--- HOW TO COMPLETE THIS TASK ---
The answer must consist solely of the lines from the one containing "Monitoring obecności szkodników" through the last line of the records below, repeated exactly, with all pictures omitted.

Collected data entries:

——————

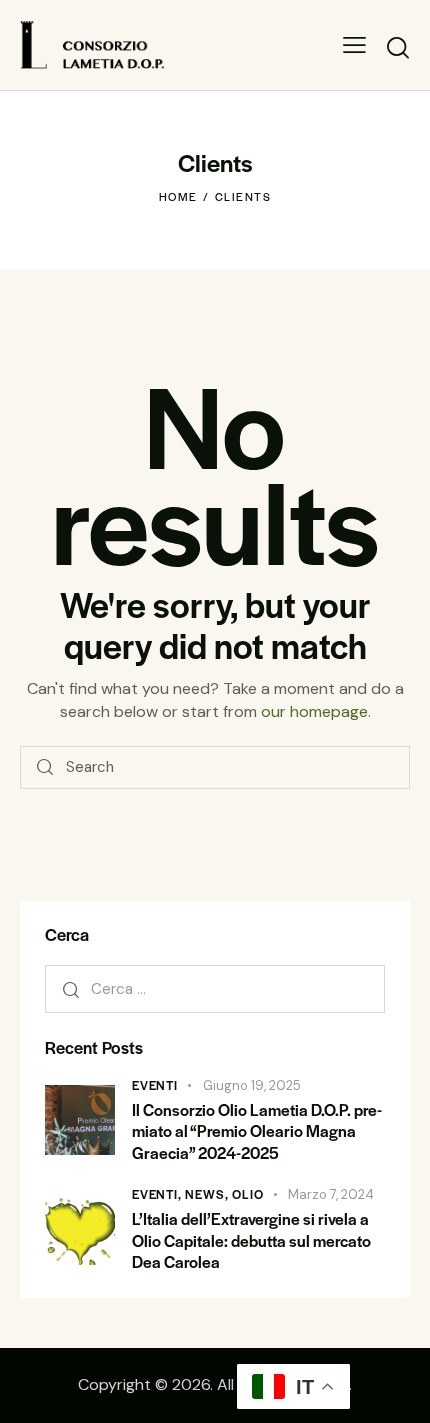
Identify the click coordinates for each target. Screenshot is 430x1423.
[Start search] (397, 47)
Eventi (155, 1085)
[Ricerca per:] (215, 988)
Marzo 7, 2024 (331, 1194)
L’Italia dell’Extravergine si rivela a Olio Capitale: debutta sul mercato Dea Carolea (251, 1240)
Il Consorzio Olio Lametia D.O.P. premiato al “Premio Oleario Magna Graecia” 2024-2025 (257, 1131)
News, (208, 1194)
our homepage (314, 711)
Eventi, (158, 1194)
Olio (247, 1194)
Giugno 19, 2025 (252, 1085)
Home (178, 196)
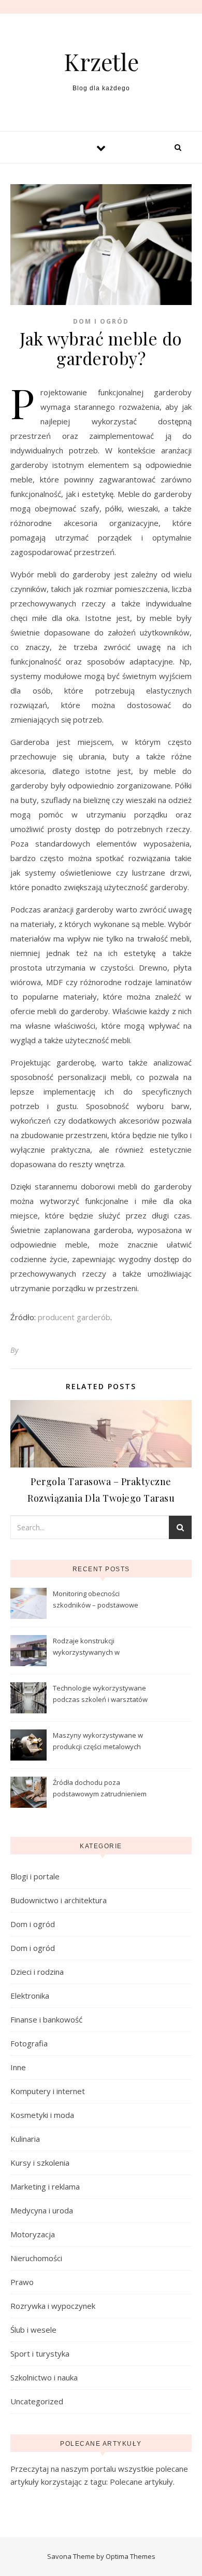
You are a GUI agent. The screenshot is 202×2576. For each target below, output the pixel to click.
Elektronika (29, 1995)
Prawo (22, 2282)
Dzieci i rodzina (37, 1971)
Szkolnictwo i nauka (44, 2377)
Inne (18, 2067)
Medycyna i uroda (41, 2210)
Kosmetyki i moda (42, 2115)
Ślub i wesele (33, 2329)
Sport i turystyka (39, 2353)
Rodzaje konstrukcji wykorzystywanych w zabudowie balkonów (87, 1647)
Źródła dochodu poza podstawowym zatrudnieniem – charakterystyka (100, 1789)
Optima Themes (130, 2556)
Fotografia (29, 2043)
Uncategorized (36, 2401)
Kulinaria (25, 2139)
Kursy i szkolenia (39, 2162)
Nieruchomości (36, 2258)
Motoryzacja (32, 2234)
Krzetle (101, 61)
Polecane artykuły (141, 2481)
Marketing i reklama (45, 2186)
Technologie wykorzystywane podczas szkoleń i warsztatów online (100, 1694)
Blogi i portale (35, 1876)
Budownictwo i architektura (58, 1900)
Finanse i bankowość (46, 2019)
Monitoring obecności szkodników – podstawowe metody (95, 1600)
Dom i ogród (101, 321)
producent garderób (74, 1317)
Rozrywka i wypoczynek (52, 2306)
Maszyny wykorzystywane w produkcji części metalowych (98, 1740)
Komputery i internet (47, 2091)
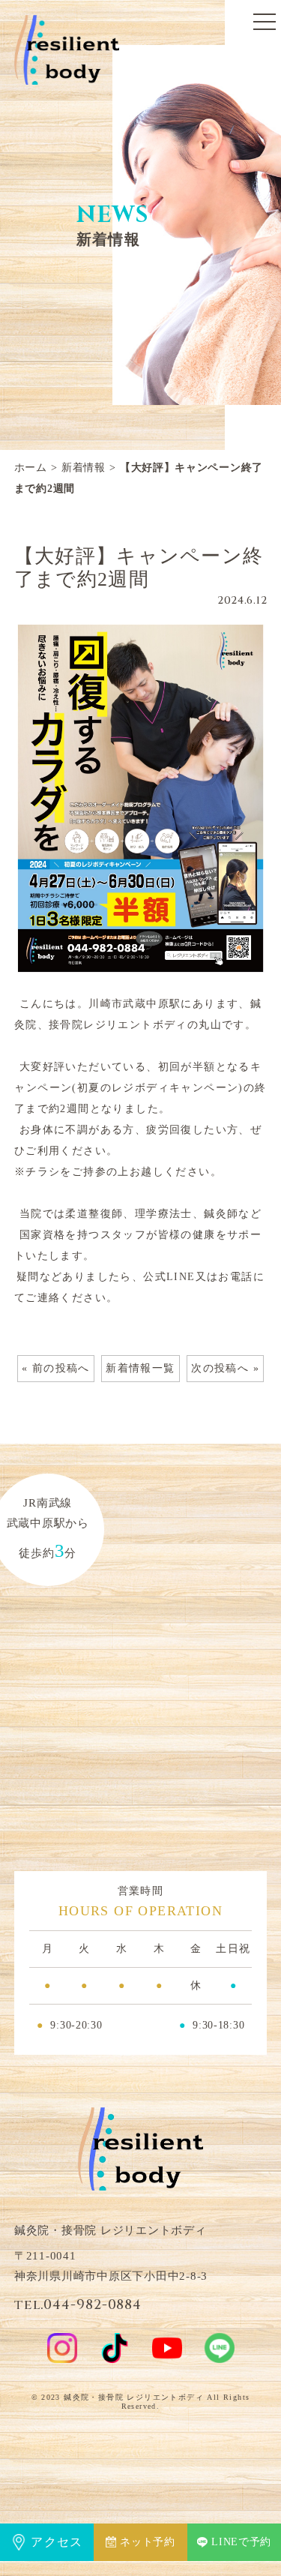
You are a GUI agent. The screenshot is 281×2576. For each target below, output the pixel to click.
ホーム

——————

--- RESPONSE AREA ---
Monitoring obecności szkodników – podstawowe metody (95, 1600)
Dom i ogród (101, 321)
producent garderób (74, 1317)
Rozrywka i wypoczynek (52, 2306)
Maszyny wykorzystywane w produkcji części metalowych (98, 1740)
Komputery i internet (47, 2091)
You are a GUI agent. The screenshot is 281×2576. For each target below, output the pixel to click.
ホーム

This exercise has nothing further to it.